Of course, I am really excited to hear it fully. Your next single, “Too Good” will be released on the 12th of April, so I want to get into that song a bit! For “Too Good,” was the process similar to “Midnight” in terms of being a song that you kept coming back to over the years or was it much quicker?
“Too Good” is a song that I wrote a few years ago about my first ever film when I was nineteen. I had actually always wanted to go to drama school, but when I started doing music professionally that went out of the window. So I sort of circled back into acting, and I got this film that was shot in Indonesia. The film had about twenty beautiful girls and boys all aged between seventeen and twenty-three. I was nineteen in Jakarta and I’d never done a film before. Honestly it just felt like a holiday. Everyone was just so gorgeous and I remember I felt so out of my depth. The guys were such hunks and I thought, oh my god, how do I stand a chance? [both laugh] So the song is about feeling like they were too good for me. It’s about young Toby looking around and trying his luck and having a crush on someone and just being surrounded by beautiful people all the time - and they’re all movie stars!
There’s a bit after the second chorus that I start talking and it’s kind of distorted. The lyrics are…[recites lyrics]. There is an idea in it that everyone has nice clothes, and I’ve got a fake Rolex. The lyrics reference where we were filming too.
I love learning the meaning behind song lyrics, and at that distorted part I was really curious to know what you were saying, so thank you for that! When I was listening to “Too Good,” and the other three songs, I really felt like I could vividly imagine how they might be performed live. When you are creating music, do you think about how the songs will live on stage?
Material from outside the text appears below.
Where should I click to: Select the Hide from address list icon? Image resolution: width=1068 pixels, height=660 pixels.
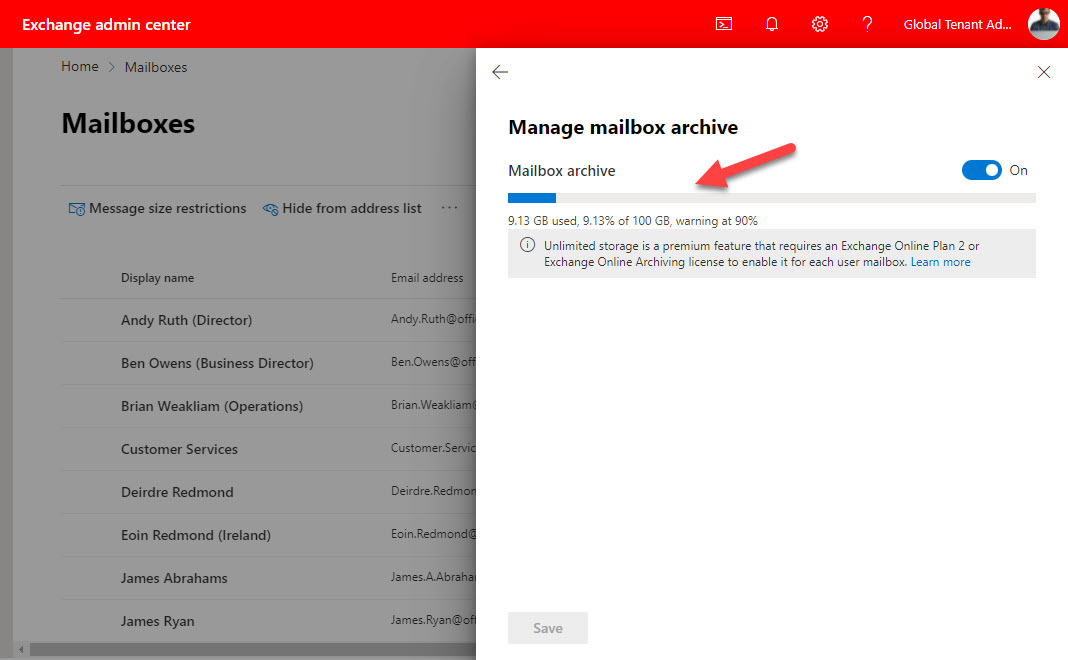tap(270, 208)
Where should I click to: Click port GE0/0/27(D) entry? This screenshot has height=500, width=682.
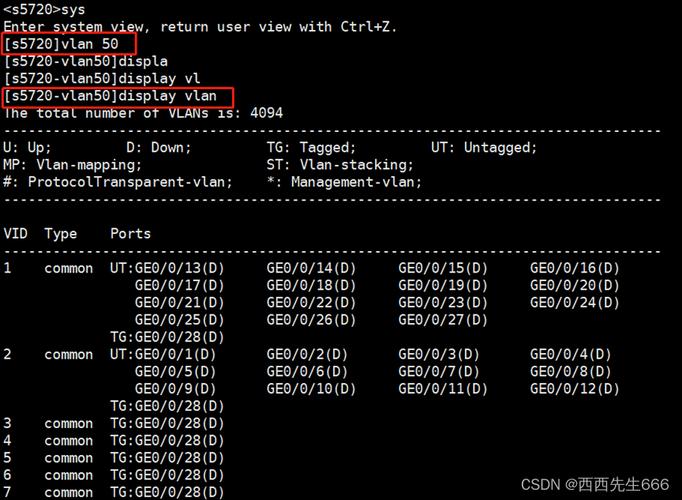(443, 320)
Never. I should, probably. Then you start rehearsing and you’re like, oh my god, there’s only four of us! Last year has been a bit of a wake-up call with what the music deserves to have production-wise and making sure that it sounds good live too. I’d rather make the music as good as it can be and if it requires twenty things then I’ll do it and deal with the problem after.
You are having your first UK tour in April. You must be so excited!
Yeah, it’s my first tour. I’m super excited to be doing multiple shows instead of doing one show, having all the euphoria, then the next day it’s just over.
I’m sure it will be such a lovely experience. You have a tour, but looking into this whole year, what do your highest hopes look like going forward?
My highest hopes are that I work as much as possible next year. I went to a venue in London recently to see an artist called Andrew Bird. When I was there, I decided that my end of year aim is to headline at that venue. It’s super ambitious [laughs], but that’s what I want more than anything. I want to get a few singles out, play some festivals and release the album.
I love getting in front of a crowd. When everyone is singing my songs back to me, as an artist, those are the moments you live for. But yeah, my hopes going forward are just that people continue to love the music. I have a couple of films in the works and I’m also writing a TV show but that’s a whole other story for another time.